#### Your instructions:
Would you give the entries below again in full, exactly as they stand?

#### Dataset entries:
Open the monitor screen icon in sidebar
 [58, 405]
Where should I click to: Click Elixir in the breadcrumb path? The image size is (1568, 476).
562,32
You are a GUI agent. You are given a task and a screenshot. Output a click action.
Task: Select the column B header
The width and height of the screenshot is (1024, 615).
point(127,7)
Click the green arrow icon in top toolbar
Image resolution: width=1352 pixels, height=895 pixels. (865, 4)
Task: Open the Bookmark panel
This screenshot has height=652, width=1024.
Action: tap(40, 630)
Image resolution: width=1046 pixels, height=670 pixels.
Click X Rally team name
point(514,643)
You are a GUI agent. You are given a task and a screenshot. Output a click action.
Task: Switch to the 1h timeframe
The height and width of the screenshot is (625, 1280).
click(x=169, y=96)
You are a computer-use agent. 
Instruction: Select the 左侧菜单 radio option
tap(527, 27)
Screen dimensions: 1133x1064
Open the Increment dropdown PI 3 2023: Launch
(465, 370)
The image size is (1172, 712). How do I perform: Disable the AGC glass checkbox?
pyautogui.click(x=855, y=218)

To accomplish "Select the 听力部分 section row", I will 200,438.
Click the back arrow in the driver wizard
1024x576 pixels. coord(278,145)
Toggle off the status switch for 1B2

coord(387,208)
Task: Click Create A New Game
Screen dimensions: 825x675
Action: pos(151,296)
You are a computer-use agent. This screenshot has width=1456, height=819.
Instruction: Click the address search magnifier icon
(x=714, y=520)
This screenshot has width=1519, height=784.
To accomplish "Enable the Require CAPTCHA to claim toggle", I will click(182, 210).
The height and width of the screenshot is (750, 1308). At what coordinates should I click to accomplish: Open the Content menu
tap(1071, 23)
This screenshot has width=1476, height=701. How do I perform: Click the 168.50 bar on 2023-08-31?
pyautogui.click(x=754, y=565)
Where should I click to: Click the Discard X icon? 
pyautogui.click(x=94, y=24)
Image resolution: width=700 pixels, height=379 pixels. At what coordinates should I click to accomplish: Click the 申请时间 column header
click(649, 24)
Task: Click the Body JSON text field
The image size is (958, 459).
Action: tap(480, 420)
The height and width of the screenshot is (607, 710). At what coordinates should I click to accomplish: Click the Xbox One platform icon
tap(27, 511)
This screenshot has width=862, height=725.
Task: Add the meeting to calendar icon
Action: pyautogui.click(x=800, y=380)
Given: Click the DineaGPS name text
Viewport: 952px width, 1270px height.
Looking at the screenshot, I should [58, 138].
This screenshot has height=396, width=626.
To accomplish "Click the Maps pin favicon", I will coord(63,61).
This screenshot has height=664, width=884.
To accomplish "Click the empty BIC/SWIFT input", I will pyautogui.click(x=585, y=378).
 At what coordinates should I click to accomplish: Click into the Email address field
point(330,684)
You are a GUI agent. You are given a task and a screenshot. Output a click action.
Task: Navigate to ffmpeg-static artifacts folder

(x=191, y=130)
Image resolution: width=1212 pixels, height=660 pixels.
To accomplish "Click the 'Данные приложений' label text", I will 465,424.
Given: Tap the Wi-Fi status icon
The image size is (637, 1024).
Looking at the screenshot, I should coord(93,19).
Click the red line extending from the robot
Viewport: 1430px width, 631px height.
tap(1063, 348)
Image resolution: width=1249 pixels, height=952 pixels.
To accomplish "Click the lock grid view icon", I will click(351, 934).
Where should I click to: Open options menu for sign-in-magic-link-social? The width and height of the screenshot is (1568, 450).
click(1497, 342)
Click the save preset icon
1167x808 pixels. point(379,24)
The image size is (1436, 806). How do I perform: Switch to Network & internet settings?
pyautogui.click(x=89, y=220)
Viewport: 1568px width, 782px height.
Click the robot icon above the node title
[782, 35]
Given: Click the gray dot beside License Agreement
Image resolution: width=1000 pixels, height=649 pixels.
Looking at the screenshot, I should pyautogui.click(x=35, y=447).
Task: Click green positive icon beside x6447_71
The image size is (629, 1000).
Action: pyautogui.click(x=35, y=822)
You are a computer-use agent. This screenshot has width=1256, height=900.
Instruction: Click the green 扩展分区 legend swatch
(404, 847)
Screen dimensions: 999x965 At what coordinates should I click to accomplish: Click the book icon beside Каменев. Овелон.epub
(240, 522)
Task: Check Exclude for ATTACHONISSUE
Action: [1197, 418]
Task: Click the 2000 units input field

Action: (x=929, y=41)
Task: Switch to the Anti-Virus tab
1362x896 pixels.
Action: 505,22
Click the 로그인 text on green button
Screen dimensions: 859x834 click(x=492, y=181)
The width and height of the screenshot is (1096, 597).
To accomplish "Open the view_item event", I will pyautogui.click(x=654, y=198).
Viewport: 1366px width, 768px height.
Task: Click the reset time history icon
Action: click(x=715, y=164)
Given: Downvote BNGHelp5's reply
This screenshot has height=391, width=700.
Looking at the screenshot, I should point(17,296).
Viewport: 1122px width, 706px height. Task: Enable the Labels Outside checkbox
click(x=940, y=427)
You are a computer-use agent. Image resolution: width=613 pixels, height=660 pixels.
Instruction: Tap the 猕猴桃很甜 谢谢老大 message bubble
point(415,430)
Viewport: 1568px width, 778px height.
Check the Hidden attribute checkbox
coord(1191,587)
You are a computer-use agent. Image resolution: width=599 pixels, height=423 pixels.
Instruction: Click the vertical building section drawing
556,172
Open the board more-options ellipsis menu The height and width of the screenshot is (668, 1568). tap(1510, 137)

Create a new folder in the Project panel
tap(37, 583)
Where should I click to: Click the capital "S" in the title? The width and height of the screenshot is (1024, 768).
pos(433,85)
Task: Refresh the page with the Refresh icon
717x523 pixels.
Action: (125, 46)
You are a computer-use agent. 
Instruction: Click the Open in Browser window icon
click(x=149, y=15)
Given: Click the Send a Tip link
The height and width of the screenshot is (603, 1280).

#### Response to the task:
Open the monitor screen icon in sidebar
 [58, 405]
Where should I click to: Click Elixir in the breadcrumb path? The image size is (1568, 476).
562,32
You are a GUI agent. You are given a task and a screenshot. Output a click action.
Task: Select the column B header
The width and height of the screenshot is (1024, 615).
point(127,7)
Click the green arrow icon in top toolbar
Image resolution: width=1352 pixels, height=895 pixels. (865, 4)
Task: Open the Bookmark panel
This screenshot has height=652, width=1024.
Action: tap(40, 630)
Image resolution: width=1046 pixels, height=670 pixels.
Click X Rally team name
point(514,643)
You are a GUI agent. You are given a task and a screenshot. Output a click action.
Task: Switch to the 1h timeframe
The height and width of the screenshot is (625, 1280).
click(x=169, y=96)
You are a computer-use agent. 
Instruction: Select the 左侧菜单 radio option
tap(527, 27)
Screen dimensions: 1133x1064
Open the Increment dropdown PI 3 2023: Launch
(465, 370)
The image size is (1172, 712). How do I perform: Disable the AGC glass checkbox?
pyautogui.click(x=855, y=218)

To accomplish "Select the 听力部分 section row", I will 200,438.
Click the back arrow in the driver wizard
1024x576 pixels. coord(278,145)
Toggle off the status switch for 1B2

coord(387,208)
Task: Click Create A New Game
Screen dimensions: 825x675
Action: pos(151,296)
You are a computer-use agent. This screenshot has width=1456, height=819.
Instruction: Click the address search magnifier icon
(x=714, y=520)
This screenshot has width=1519, height=784.
To accomplish "Enable the Require CAPTCHA to claim toggle", I will click(182, 210).
The height and width of the screenshot is (750, 1308). At what coordinates should I click to accomplish: Open the Content menu
tap(1071, 23)
This screenshot has width=1476, height=701. How do I perform: Click the 168.50 bar on 2023-08-31?
pyautogui.click(x=754, y=565)
Where should I click to: Click the Discard X icon? 
pyautogui.click(x=94, y=24)
Image resolution: width=700 pixels, height=379 pixels. At what coordinates should I click to accomplish: Click the 申请时间 column header
click(649, 24)
Task: Click the Body JSON text field
The image size is (958, 459).
Action: tap(480, 420)
The height and width of the screenshot is (607, 710). At what coordinates should I click to accomplish: Click the Xbox One platform icon
tap(27, 511)
This screenshot has width=862, height=725.
Task: Add the meeting to calendar icon
Action: pyautogui.click(x=800, y=380)
Given: Click the DineaGPS name text
Viewport: 952px width, 1270px height.
Looking at the screenshot, I should [58, 138].
This screenshot has height=396, width=626.
To accomplish "Click the Maps pin favicon", I will coord(63,61).
This screenshot has height=664, width=884.
To accomplish "Click the empty BIC/SWIFT input", I will pyautogui.click(x=585, y=378).
 At what coordinates should I click to accomplish: Click into the Email address field
point(330,684)
You are a GUI agent. You are given a task and a screenshot. Output a click action.
Task: Navigate to ffmpeg-static artifacts folder

(x=191, y=130)
Image resolution: width=1212 pixels, height=660 pixels.
To accomplish "Click the 'Данные приложений' label text", I will 465,424.
Given: Tap the Wi-Fi status icon
The image size is (637, 1024).
Looking at the screenshot, I should coord(93,19).
Click the red line extending from the robot
Viewport: 1430px width, 631px height.
tap(1063, 348)
Image resolution: width=1249 pixels, height=952 pixels.
To accomplish "Click the lock grid view icon", I will click(351, 934).
Where should I click to: Open options menu for sign-in-magic-link-social? The width and height of the screenshot is (1568, 450).
click(1497, 342)
Click the save preset icon
1167x808 pixels. point(379,24)
The image size is (1436, 806). How do I perform: Switch to Network & internet settings?
pyautogui.click(x=89, y=220)
Viewport: 1568px width, 782px height.
Click the robot icon above the node title
[782, 35]
Given: Click the gray dot beside License Agreement
Image resolution: width=1000 pixels, height=649 pixels.
Looking at the screenshot, I should pyautogui.click(x=35, y=447).
Task: Click green positive icon beside x6447_71
The image size is (629, 1000).
Action: pyautogui.click(x=35, y=822)
You are a computer-use agent. This screenshot has width=1256, height=900.
Instruction: Click the green 扩展分区 legend swatch
(404, 847)
Screen dimensions: 999x965 At what coordinates should I click to accomplish: Click the book icon beside Каменев. Овелон.epub
(240, 522)
Task: Check Exclude for ATTACHONISSUE
Action: [1197, 418]
Task: Click the 2000 units input field

Action: (x=929, y=41)
Task: Switch to the Anti-Virus tab
1362x896 pixels.
Action: 505,22
Click the 로그인 text on green button
Screen dimensions: 859x834 click(x=492, y=181)
The width and height of the screenshot is (1096, 597).
To accomplish "Open the view_item event", I will pyautogui.click(x=654, y=198).
Viewport: 1366px width, 768px height.
Task: Click the reset time history icon
Action: click(x=715, y=164)
Given: Downvote BNGHelp5's reply
This screenshot has height=391, width=700.
Looking at the screenshot, I should point(17,296).
Viewport: 1122px width, 706px height. Task: Enable the Labels Outside checkbox
click(x=940, y=427)
You are a computer-use agent. Image resolution: width=613 pixels, height=660 pixels.
Instruction: Tap the 猕猴桃很甜 谢谢老大 message bubble
point(415,430)
Viewport: 1568px width, 778px height.
Check the Hidden attribute checkbox
coord(1191,587)
You are a computer-use agent. Image resolution: width=599 pixels, height=423 pixels.
Instruction: Click the vertical building section drawing
556,172
Open the board more-options ellipsis menu The height and width of the screenshot is (668, 1568). tap(1510, 137)

Create a new folder in the Project panel
tap(37, 583)
Where should I click to: Click the capital "S" in the title? The width and height of the screenshot is (1024, 768).
pos(433,85)
Task: Refresh the page with the Refresh icon
717x523 pixels.
Action: (125, 46)
You are a computer-use agent. 
Instruction: Click the Open in Browser window icon
click(x=149, y=15)
Given: Click the Send a Tip link
The height and width of the screenshot is (603, 1280).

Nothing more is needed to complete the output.